OBJECT_TRANSIENT_SYSMETA_PREFIX = 'x-object-transient-sysmeta-'


def get_param(req, name, default=None):
    """
    Get parameters from an HTTP request ensuring proper handling UTF-8
    encoding.

    :param req: request object
    :param name: parameter name
    :param default: result to return if the parameter is not found
    :returns: HTTP request parameter value
              (as UTF-8 encoded str, not unicode object)
    :raises HTTPBadRequest: if param not valid UTF-8 byte sequence
    """
    value = req.params.get(name, default)
    if value and not isinstance(value, six.text_type):
        try:
            value.decode('utf8')    # Ensure UTF8ness
        except UnicodeDecodeError:
            raise HTTPBadRequest(
                request=req, content_type='text/plain',
                body='"%s" parameter not valid UTF-8' % name)
    return value


def get_name_and_placement(request, minsegs=1, maxsegs=None,
                           rest_with_last=False):
    """
    Utility function to split and validate the request path and storage
    policy.  The storage policy index is extracted from the headers of
    the request and converted to a StoragePolicy instance.  The
    remaining args are passed through to
    :meth:`split_and_validate_path`.

_Set tasks:_
1 > Reproduce the code word for word, starting at "if value and" and ending at "UTF-8' % name)".
2 > Decide whether each statement agrees with the code, answering yes or no and quoting the words that settle it: (a) get_param raises HTTPBadRequest when a parameter is not valid UTF-8; (b) get_name_and_placement takes the storage policy index from the request body; (c) the default value of minsegs is 0.
Work from the code alone, without outside sources.

[Rows showing where targets appear]
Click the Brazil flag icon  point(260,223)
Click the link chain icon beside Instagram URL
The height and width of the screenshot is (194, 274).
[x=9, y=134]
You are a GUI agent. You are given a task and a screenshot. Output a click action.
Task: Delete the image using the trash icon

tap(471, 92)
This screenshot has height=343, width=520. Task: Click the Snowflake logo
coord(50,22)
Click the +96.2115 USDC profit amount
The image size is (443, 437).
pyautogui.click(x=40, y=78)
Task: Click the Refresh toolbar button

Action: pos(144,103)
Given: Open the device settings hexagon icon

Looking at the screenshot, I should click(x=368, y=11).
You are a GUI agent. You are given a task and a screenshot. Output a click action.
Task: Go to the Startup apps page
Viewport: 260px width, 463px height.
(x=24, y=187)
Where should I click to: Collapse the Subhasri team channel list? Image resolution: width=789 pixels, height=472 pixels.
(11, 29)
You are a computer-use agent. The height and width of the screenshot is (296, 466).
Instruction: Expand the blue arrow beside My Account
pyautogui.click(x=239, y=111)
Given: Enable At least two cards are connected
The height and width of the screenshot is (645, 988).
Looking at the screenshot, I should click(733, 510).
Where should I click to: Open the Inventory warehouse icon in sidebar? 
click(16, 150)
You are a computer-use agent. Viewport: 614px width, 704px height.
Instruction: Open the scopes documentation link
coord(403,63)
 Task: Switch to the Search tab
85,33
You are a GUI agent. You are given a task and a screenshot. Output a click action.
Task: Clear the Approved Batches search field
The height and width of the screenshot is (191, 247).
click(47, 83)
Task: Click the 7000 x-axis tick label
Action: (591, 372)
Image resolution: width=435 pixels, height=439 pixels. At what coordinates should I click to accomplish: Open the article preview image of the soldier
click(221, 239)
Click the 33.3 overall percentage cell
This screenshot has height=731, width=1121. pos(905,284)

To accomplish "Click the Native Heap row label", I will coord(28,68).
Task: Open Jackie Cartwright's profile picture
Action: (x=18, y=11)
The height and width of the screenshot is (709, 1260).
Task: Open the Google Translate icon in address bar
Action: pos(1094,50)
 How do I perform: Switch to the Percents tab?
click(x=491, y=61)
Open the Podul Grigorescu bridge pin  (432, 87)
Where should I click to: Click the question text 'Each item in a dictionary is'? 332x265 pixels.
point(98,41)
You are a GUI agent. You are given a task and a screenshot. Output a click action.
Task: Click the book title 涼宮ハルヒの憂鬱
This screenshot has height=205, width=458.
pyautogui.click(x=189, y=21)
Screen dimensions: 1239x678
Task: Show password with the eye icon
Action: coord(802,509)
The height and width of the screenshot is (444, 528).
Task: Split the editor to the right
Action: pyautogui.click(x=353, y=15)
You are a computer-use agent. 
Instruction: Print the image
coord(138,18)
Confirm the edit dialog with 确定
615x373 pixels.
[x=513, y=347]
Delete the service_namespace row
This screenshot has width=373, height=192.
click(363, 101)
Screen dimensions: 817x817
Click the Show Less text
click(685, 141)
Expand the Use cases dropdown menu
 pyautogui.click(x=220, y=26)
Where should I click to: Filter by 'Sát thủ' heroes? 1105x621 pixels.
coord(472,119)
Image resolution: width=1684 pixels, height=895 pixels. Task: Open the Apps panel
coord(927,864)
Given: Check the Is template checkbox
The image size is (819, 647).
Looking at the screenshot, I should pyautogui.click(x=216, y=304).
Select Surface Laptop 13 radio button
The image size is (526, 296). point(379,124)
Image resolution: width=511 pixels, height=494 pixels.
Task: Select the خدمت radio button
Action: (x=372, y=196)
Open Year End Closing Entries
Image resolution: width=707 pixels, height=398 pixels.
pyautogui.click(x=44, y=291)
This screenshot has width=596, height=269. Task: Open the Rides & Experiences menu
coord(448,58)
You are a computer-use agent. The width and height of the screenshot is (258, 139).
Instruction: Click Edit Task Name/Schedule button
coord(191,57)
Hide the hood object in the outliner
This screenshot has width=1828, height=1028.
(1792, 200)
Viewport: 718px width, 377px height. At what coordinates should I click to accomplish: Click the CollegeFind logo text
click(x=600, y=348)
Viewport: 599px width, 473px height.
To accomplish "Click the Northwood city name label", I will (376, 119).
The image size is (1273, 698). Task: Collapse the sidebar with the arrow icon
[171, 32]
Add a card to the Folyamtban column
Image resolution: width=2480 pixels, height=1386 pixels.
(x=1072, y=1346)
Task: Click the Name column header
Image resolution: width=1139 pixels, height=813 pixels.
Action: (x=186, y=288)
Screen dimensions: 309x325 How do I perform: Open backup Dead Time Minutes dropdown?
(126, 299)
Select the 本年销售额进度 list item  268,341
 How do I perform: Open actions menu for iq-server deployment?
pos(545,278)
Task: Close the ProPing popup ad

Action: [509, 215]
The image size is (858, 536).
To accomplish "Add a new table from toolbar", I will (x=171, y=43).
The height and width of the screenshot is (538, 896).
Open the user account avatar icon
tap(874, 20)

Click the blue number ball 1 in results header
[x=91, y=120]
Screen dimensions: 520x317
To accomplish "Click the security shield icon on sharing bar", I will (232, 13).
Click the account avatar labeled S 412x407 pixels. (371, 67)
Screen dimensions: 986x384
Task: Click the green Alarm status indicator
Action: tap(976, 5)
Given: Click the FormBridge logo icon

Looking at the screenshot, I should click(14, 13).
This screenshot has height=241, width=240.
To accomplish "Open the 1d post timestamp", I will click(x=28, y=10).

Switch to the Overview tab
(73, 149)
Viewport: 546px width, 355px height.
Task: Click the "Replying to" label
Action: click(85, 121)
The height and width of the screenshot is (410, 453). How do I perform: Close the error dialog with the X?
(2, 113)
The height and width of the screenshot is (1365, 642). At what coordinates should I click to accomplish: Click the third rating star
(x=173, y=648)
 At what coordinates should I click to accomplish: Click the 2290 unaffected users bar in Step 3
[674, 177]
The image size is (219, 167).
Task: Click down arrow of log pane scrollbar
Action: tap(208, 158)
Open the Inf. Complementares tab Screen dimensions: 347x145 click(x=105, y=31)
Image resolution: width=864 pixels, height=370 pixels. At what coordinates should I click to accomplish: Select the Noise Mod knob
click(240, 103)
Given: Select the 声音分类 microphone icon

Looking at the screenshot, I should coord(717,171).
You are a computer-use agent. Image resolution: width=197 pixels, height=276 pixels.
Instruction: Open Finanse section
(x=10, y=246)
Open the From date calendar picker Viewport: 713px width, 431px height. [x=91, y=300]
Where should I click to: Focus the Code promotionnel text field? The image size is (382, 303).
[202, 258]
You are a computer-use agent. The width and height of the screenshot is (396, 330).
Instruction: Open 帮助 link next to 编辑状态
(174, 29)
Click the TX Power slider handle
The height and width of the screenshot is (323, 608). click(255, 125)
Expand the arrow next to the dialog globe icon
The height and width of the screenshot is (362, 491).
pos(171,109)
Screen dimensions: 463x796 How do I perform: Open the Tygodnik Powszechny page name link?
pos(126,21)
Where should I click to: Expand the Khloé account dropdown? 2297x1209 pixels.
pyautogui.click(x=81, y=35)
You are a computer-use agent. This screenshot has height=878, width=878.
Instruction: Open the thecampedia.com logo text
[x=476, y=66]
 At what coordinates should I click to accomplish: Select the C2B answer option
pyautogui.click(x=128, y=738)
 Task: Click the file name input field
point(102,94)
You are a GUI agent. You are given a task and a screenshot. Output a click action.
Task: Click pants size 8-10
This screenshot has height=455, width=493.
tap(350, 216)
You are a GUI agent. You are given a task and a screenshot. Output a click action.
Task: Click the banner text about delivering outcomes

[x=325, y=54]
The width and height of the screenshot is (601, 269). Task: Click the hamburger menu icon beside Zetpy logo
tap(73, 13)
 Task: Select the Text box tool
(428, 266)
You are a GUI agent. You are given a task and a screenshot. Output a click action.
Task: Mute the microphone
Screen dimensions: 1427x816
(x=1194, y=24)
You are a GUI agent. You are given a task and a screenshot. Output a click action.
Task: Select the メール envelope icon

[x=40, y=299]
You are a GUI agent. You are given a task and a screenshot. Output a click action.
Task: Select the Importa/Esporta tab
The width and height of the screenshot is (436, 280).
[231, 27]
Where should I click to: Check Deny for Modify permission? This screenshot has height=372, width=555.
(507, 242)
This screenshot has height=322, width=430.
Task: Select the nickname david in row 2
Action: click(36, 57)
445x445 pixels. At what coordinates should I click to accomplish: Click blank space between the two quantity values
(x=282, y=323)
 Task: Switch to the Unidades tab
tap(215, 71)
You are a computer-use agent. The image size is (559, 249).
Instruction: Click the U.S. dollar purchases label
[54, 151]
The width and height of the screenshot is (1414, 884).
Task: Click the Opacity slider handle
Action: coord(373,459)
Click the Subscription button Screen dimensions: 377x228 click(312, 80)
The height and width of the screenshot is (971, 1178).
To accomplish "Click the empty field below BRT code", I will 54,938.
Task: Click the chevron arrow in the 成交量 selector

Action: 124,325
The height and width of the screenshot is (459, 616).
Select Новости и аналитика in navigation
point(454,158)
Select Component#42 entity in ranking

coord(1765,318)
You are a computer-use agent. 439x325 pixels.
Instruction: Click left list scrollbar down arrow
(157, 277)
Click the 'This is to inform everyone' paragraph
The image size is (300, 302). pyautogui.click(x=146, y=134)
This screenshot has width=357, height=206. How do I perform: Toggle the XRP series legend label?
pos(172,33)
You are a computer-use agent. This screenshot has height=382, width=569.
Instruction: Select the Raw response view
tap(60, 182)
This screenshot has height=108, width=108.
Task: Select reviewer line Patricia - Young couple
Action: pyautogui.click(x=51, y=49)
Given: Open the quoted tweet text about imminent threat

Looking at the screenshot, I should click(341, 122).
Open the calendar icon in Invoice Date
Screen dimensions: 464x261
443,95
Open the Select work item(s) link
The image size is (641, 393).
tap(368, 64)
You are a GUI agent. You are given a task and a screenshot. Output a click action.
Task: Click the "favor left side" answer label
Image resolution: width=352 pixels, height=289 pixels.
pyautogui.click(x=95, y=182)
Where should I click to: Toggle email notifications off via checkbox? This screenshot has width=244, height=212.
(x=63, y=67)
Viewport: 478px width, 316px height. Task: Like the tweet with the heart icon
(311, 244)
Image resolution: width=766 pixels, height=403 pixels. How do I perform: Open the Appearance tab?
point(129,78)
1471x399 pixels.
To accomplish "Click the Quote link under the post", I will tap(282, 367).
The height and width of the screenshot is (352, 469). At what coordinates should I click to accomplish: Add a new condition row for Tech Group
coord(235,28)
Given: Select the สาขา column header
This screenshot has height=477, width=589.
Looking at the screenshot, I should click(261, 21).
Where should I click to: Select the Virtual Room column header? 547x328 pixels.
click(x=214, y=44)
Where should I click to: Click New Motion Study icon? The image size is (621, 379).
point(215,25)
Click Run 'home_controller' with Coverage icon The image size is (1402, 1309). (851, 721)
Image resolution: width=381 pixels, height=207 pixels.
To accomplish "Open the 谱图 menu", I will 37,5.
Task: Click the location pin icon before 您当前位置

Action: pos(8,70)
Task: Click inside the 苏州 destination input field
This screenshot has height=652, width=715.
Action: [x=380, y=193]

_Results of the exercise:_
1 >
if value and not isinstance(value, six.text_type):
        try:
            value.decode('utf8')    # Ensure UTF8ness
        except UnicodeDecodeError:
            raise HTTPBadRequest(
                request=req, content_type='text/plain',
                body='"%s" parameter not valid UTF-8' % name)

2 >
(a) Yes: ":raises HTTPBadRequest: if param not valid UTF-8 byte sequence"
(b) No: "The storage policy index is extracted from the headers of the request"
(c) No: "minsegs=1"